▶ [WHAT IS REQUIRED]: Both ends included, set down the lines from the line containing "You are a computer-use agent. The image" through the last line of the records below, without pictures.

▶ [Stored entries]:
────────────────────────────────────────

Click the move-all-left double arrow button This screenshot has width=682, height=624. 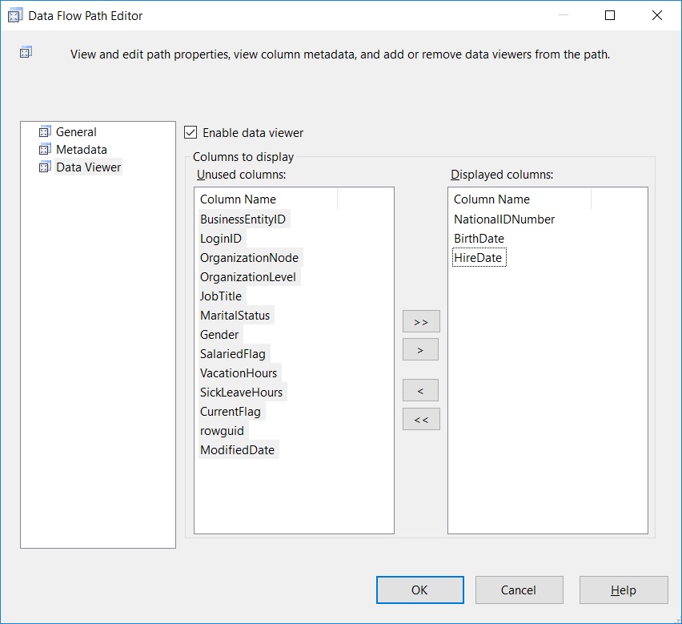pos(421,418)
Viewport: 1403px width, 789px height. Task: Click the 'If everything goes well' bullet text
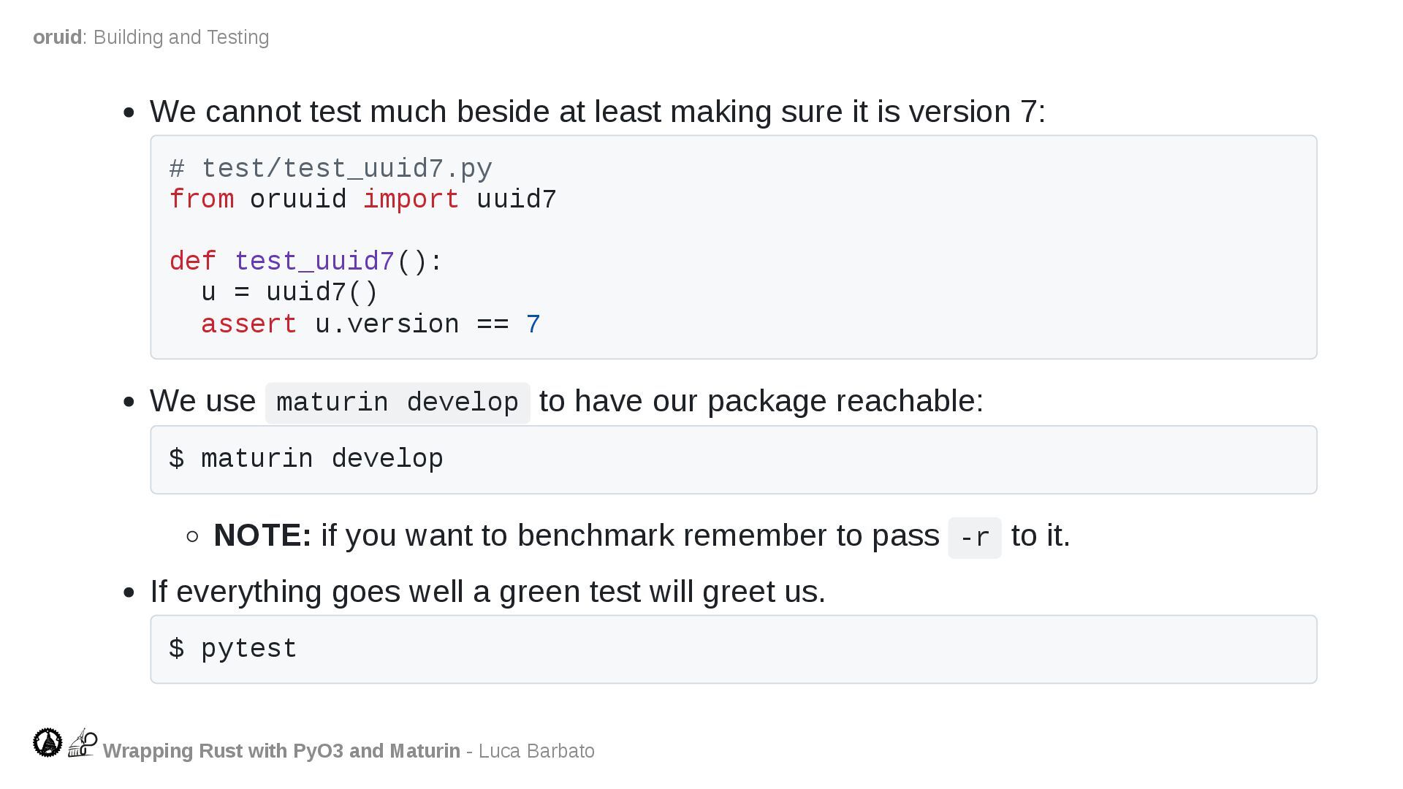coord(487,592)
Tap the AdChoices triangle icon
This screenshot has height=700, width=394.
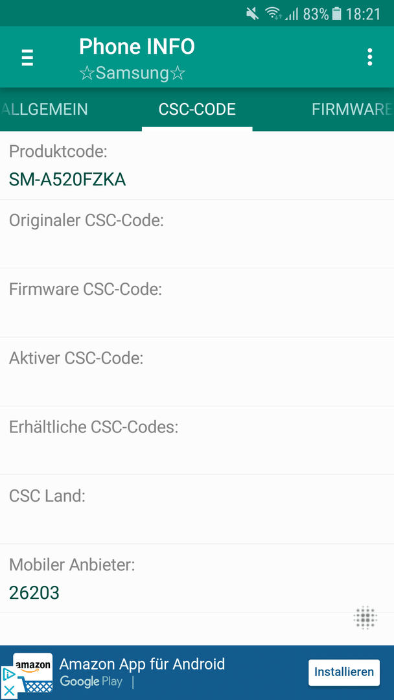pos(8,673)
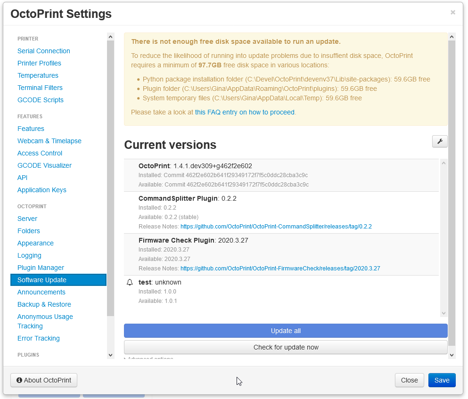Select Announcements in the sidebar
The image size is (468, 399).
(x=41, y=292)
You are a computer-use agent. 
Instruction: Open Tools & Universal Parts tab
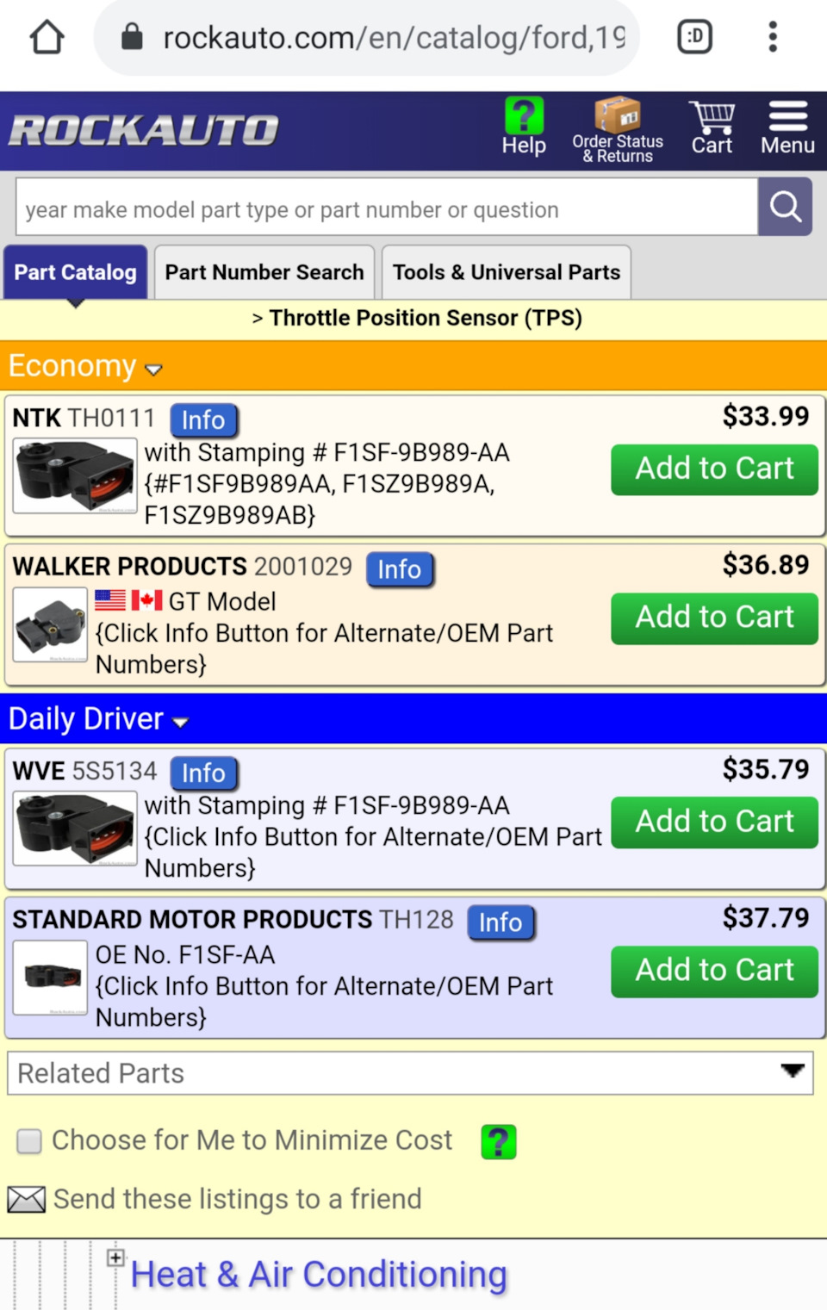(x=507, y=272)
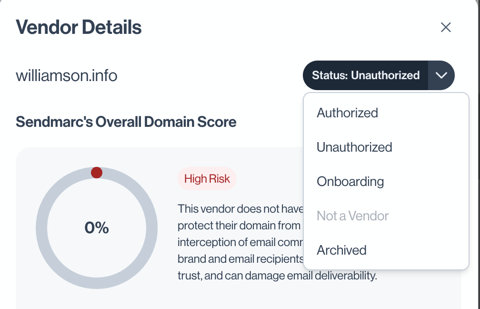Viewport: 480px width, 309px height.
Task: Click the Status: Unauthorized button
Action: click(x=366, y=75)

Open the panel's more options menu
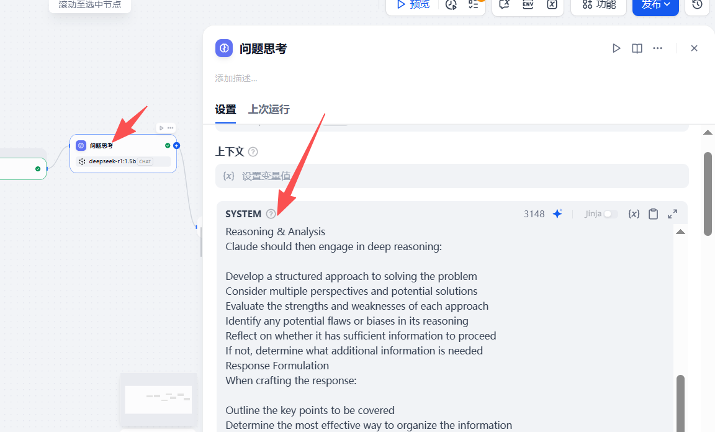pos(657,48)
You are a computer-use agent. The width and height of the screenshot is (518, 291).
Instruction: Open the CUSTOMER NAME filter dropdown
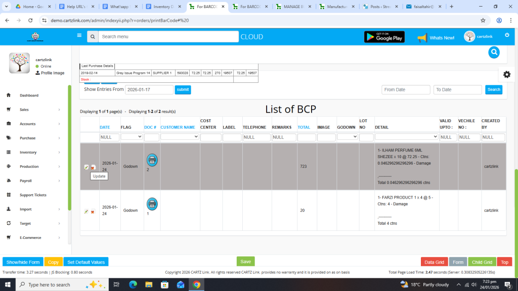coord(180,136)
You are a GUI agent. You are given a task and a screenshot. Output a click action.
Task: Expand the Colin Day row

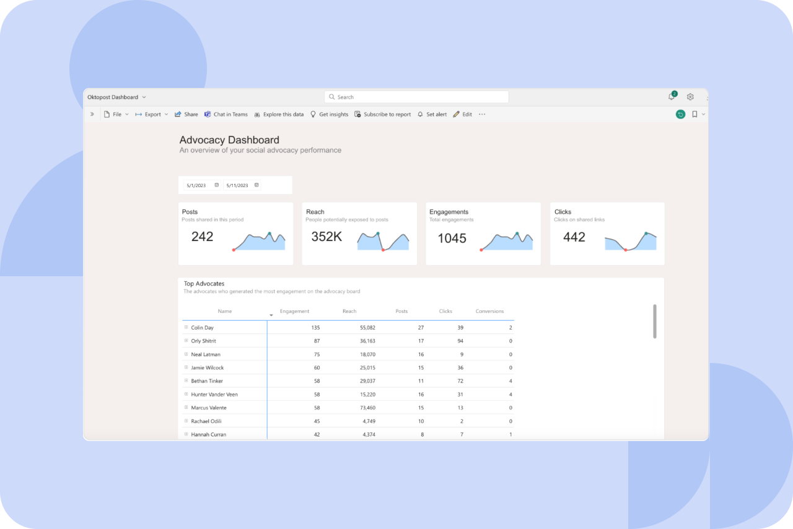pyautogui.click(x=186, y=327)
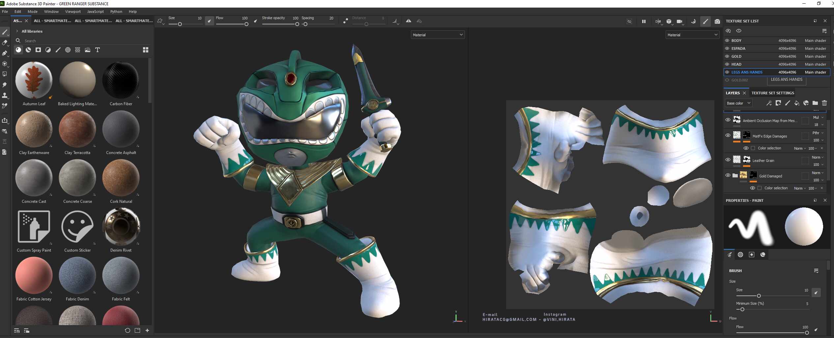The width and height of the screenshot is (834, 338).
Task: Open the Text resource filter icon
Action: 98,50
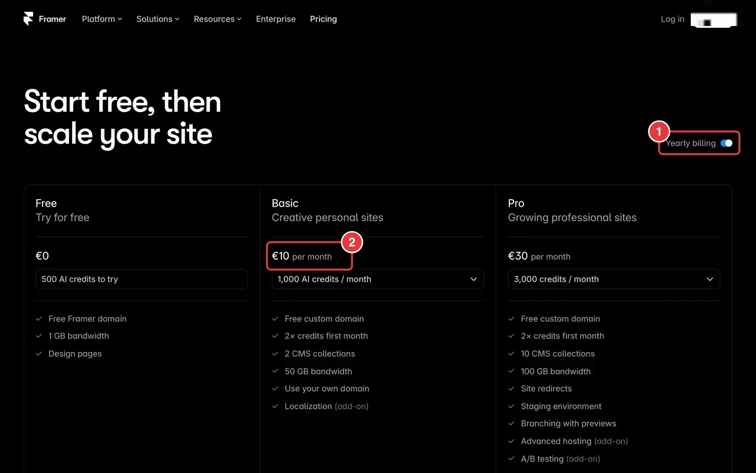Open the 1,000 AI credits dropdown
Viewport: 756px width, 473px height.
[x=378, y=279]
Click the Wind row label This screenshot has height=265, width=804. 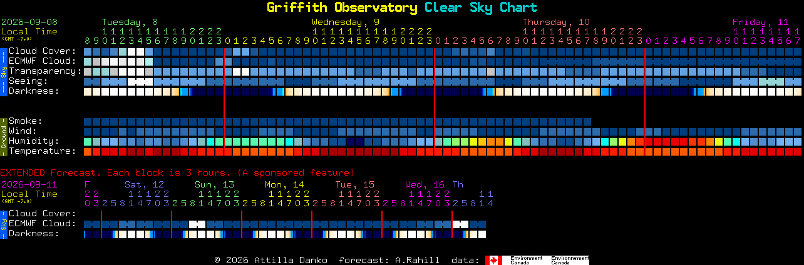click(23, 131)

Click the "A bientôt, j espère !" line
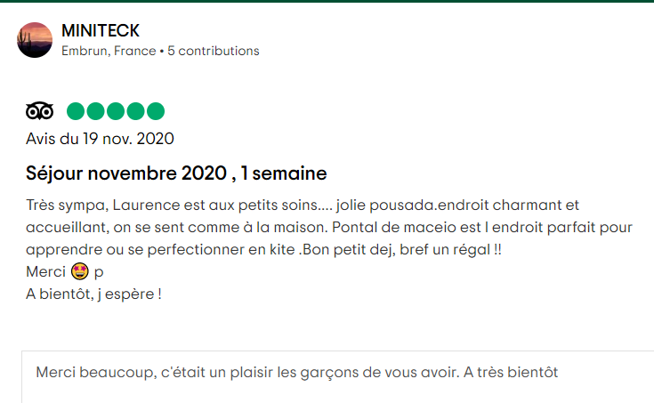click(93, 294)

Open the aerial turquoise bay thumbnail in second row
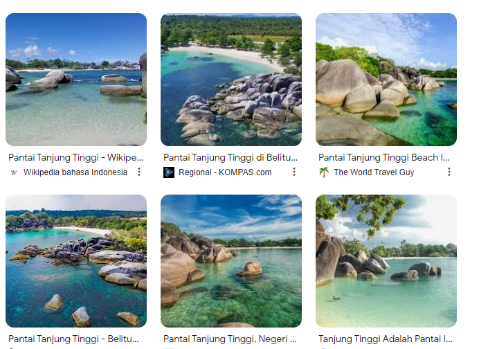[x=76, y=261]
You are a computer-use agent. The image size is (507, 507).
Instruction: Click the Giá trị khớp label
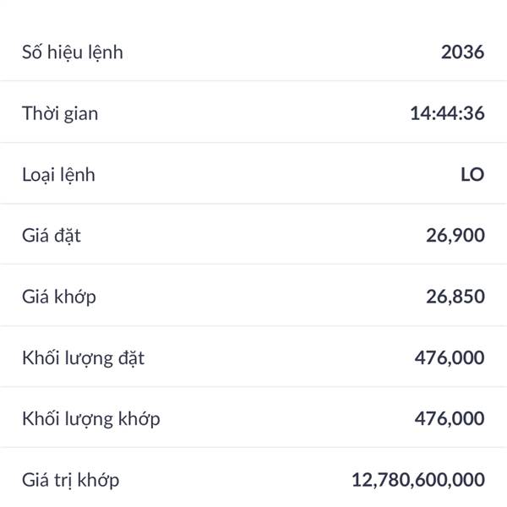[x=70, y=480]
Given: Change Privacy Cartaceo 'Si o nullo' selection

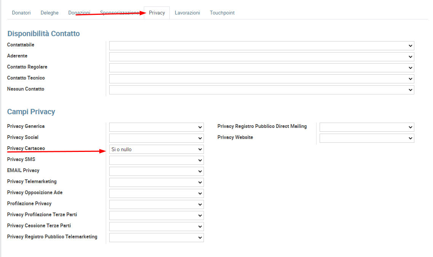Looking at the screenshot, I should coord(156,149).
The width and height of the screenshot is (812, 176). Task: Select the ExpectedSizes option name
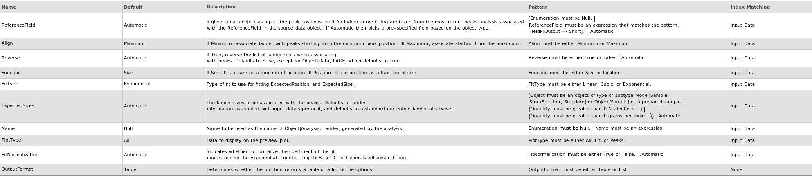(18, 106)
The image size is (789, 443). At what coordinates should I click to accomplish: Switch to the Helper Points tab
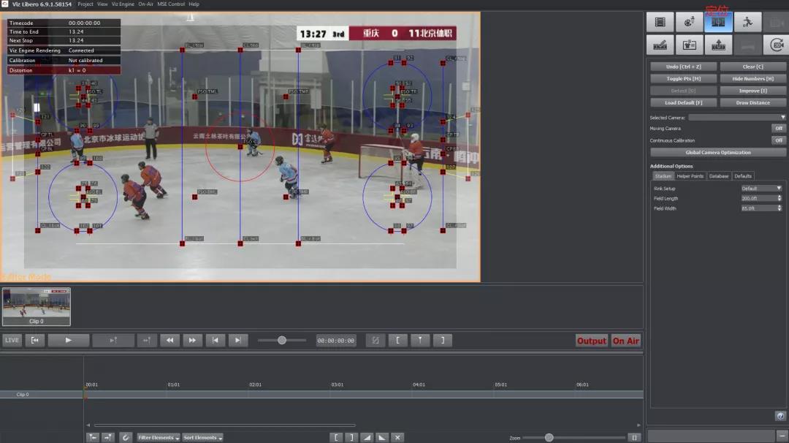point(690,176)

────────────────────────────────────────

▶ [EXPECTED OUTPUT]:
You are a computer-use agent. The image size is (507, 507).
Instruction: Click the Giá trị khớp label
[x=70, y=480]
Given: Change Privacy Cartaceo 'Si o nullo' selection

Looking at the screenshot, I should coord(156,149).
The width and height of the screenshot is (812, 176). Task: Select the ExpectedSizes option name
(18, 106)
The image size is (789, 443). At what coordinates should I click to accomplish: Switch to the Helper Points tab
point(690,176)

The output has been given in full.